The world-building is intense and immersive. It took me a few chapters to decide I might like this book, because the slum neighborhood of the Withers is grim and disgusting. They eat seagulls and sludge rats. What a brilliant detail! And of course drug addiction and gang violence are constant threats.
Nate is a particularly vulnerable member of this outcast society, because he has been genetically engineered to have healing blood. He escaped being exploited by the elite in Gathos City, and now he has to keep his identity as a GEM secret from everyone else who might try to capitalize on his value to escape their desperate poverty. I loved this extreme metaphor for the exploitation that threatens the vulnerable in any society.

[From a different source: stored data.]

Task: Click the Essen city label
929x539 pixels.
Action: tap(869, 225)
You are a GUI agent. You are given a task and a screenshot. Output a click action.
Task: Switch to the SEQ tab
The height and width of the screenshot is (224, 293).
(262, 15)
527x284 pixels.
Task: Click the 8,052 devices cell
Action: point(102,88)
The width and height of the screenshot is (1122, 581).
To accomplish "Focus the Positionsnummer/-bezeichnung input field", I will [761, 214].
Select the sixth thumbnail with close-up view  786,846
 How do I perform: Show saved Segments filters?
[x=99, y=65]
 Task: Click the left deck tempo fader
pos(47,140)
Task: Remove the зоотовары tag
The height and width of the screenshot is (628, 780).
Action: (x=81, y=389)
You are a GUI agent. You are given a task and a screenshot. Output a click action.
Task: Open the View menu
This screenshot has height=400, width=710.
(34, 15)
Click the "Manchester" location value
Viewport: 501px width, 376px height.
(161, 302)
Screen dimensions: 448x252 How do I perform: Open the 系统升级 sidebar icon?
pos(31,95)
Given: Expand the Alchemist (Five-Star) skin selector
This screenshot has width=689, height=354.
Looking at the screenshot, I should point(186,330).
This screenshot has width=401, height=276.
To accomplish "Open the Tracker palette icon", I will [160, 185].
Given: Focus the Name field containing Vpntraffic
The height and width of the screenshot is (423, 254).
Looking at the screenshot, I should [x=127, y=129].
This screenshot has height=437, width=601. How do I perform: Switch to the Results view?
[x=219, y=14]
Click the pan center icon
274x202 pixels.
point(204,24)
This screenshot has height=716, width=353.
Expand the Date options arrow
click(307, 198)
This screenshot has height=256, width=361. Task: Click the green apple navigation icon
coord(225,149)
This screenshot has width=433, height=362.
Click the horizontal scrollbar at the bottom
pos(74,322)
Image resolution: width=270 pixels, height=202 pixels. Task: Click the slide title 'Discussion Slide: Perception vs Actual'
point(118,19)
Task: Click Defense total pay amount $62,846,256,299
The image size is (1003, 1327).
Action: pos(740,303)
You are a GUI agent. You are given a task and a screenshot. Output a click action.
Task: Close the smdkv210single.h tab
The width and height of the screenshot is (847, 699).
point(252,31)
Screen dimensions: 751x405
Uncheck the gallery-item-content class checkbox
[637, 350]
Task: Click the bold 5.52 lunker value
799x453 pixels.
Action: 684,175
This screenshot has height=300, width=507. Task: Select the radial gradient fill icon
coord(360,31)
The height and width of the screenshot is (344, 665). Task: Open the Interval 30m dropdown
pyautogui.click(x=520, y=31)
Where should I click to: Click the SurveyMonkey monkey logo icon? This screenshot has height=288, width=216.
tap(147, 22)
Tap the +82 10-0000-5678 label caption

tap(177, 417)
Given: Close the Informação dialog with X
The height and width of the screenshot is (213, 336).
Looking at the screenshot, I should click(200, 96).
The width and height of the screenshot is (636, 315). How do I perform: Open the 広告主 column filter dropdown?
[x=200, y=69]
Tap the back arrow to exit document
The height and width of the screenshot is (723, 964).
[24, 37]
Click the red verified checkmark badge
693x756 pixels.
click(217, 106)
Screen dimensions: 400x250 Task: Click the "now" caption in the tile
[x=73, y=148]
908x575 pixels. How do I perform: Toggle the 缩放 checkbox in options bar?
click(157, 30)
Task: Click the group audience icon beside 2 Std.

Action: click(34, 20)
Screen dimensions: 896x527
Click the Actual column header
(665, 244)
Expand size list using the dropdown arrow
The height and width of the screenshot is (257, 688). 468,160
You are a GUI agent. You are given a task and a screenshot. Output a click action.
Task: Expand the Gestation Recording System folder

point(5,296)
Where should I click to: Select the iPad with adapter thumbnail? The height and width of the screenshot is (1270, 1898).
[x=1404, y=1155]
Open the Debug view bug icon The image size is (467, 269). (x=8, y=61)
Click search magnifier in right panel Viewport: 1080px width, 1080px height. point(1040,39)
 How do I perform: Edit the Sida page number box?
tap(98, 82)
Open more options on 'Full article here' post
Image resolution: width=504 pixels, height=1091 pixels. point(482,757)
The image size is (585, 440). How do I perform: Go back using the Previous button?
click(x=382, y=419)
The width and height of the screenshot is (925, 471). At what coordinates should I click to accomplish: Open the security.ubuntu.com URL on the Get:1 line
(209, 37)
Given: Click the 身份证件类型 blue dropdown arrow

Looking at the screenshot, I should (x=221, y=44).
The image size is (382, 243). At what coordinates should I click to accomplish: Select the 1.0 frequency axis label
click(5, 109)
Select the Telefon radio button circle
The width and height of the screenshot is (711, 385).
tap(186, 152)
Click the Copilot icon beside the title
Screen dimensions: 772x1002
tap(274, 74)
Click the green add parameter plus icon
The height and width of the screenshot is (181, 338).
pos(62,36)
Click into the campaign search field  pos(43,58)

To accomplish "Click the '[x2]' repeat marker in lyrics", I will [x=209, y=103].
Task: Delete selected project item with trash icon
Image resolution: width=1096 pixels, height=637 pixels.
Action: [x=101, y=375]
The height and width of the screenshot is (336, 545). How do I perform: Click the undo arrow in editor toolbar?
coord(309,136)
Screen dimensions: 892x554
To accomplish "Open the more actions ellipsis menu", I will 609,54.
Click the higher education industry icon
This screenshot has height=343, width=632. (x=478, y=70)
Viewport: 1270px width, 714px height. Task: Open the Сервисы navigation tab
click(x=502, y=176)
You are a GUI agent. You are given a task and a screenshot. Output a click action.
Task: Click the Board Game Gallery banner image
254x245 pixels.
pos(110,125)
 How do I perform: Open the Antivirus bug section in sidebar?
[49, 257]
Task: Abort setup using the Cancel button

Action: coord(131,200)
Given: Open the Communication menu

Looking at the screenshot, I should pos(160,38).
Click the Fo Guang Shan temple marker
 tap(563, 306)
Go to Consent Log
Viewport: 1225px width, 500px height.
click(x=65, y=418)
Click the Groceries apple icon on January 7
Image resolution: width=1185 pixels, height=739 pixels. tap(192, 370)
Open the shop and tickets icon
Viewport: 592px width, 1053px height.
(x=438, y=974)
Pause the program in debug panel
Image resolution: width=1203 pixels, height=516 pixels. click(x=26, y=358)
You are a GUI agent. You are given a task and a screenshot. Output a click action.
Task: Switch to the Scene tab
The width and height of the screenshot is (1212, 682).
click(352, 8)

Fragile Remedy has some pretty searing social commentary, but the plot and the heart of the book focuses on Nate's relationship with two other young men: drug dealer Alden, and Reed, the leader of a found family of scavengers. Both Alden and Reed are protecting Nate in their own way, and the complexity of trust and loyalty among the three is exquisitely rendered. The problem of Nate's tenuous existence is developed in some really interesting ways, and all the characters were nuanced and thoughtfully developed, including the antagonists.
This book wouldn't let me go, and I'm still thinking about Nate and hoping he's going to be okay!
I love a book post that starts "Oh my heart!" I am totally won over, this sounds wonderful!